Aile, Kadın ve Çocuk
1917 Ekim Devrimi’nden hemen sonra, aile kurumu parçalanır duruma geldi: Bir yandan, bütün baskınların ortadan kaldırılması ve özgür aşkı savunan bazı anarşistler, öte yandan toplumun içinde bulunduğu iktisadi ve sosyal koşullar, aileyi bir süre sarstı ve hırpaladı. Evlenme ve boşanma işleri yalınlaştırıldı. Çocuk aldırmak serbeste bırakıldı. Zamanla, koşullar iyileştikçe, ailenin güçlendirilmesine önem verildi: 1936’da çocuk düşürmek yasaklandı ve aynı zamanda gebe kadınlara devletin ilgisi ve yardımı artmaya başladı. 1944 yılında aile ile ilgili olarak çıkarılan bir kanunla, evlenme kurumuna verilen değer arttı. Bunun dışında evlilik dışı olan çocuk ve anası maddi ve manevi olarak korundu ve yardım gördü. Kadın, bütün üretim faaliyetlerine katılmaktadır: Kadınlar, kolhozlarda, tarımsal yaşamda çok etkin rol oynarlardı, maden ve sanayide çalışanların %30’da kadındı. Sovyetler Birliği’nde yüksek bir nüfus artışı vardı. Başta, bu doğumların fazla olmasından ileri geliyordu. Çocuk, devletin ücretsiz doğumevlerinde doğardı. Çocuğun bakımına, çok sayıda kreş ve çocuk bahçesiyle devlet destek olurdu. Kreş ve çocuk bahçeleri kentlerden köylere ve kolhozlara kadar yayılmıştı.
Din
1919 Ocağında, Sovyet rejimi devletle kiliseyi birbirinden ayırdı. Ne var ki, uygulamada, Çarlık rejimini tutan bir kısım ruhban, sert yaptırımlarla karşılaşırken. Militan Tanrıtanımazlar Derneği’nin öncülüğünde yoğun bir din aleyhtarı propaganda yürüttü.
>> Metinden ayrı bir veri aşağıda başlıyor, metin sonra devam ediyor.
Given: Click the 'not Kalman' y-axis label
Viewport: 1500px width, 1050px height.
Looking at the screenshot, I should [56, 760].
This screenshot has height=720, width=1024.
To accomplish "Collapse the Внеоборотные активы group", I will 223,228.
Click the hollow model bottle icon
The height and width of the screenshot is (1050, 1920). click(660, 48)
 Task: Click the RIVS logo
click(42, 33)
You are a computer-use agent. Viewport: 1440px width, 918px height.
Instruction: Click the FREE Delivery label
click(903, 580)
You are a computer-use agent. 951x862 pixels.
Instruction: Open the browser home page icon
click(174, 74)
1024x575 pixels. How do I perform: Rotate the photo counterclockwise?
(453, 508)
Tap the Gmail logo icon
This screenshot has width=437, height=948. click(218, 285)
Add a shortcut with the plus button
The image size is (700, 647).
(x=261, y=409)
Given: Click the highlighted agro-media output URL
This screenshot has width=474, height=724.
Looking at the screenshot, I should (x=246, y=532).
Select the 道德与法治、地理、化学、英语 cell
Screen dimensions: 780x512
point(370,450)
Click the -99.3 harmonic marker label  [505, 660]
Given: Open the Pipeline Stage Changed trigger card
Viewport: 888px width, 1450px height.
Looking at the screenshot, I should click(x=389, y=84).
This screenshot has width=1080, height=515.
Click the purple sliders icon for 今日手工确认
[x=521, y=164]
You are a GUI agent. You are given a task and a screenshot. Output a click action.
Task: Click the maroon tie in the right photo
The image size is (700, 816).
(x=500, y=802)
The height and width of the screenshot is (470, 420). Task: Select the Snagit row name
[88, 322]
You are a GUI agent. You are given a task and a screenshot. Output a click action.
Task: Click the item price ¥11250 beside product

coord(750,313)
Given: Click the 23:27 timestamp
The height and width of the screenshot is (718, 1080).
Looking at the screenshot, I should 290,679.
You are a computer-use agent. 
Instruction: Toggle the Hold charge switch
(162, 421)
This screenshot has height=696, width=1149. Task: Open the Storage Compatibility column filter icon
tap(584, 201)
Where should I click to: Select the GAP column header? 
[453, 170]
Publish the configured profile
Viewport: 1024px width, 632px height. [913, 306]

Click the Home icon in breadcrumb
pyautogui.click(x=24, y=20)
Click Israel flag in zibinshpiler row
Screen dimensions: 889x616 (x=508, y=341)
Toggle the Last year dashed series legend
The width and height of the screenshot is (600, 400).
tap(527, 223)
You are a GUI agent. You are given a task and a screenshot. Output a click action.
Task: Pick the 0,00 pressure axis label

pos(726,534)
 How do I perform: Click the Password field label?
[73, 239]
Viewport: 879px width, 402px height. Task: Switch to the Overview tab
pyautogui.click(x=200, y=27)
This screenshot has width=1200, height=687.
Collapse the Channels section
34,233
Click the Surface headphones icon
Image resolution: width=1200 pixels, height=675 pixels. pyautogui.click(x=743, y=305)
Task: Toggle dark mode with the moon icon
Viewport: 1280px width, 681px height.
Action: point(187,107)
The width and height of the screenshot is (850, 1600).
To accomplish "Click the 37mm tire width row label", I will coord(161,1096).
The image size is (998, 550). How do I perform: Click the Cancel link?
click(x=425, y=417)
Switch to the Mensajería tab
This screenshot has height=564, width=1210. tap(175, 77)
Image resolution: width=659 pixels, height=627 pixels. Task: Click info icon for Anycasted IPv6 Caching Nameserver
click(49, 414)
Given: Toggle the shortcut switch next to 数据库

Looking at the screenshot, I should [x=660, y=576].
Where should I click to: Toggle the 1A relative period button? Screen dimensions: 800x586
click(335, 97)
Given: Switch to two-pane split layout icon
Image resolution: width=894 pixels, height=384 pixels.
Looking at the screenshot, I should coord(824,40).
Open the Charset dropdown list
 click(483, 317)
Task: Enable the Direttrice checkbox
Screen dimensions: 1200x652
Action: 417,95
Olaylar, 1924’da yatıştı, 1929 yılında, bir dine inananların toplantı ve dernek kurmaları kabul edildi. 1943’da Ortodoks Kilisesinin kendisine patrik seçmesi ve ruhani meclisi kurmasına müsaade edildi. Sovyetler Birliği’nde, kilise ve devlet arasındaki ilişkiler özel bir kurum tarafından düzenlenirdi.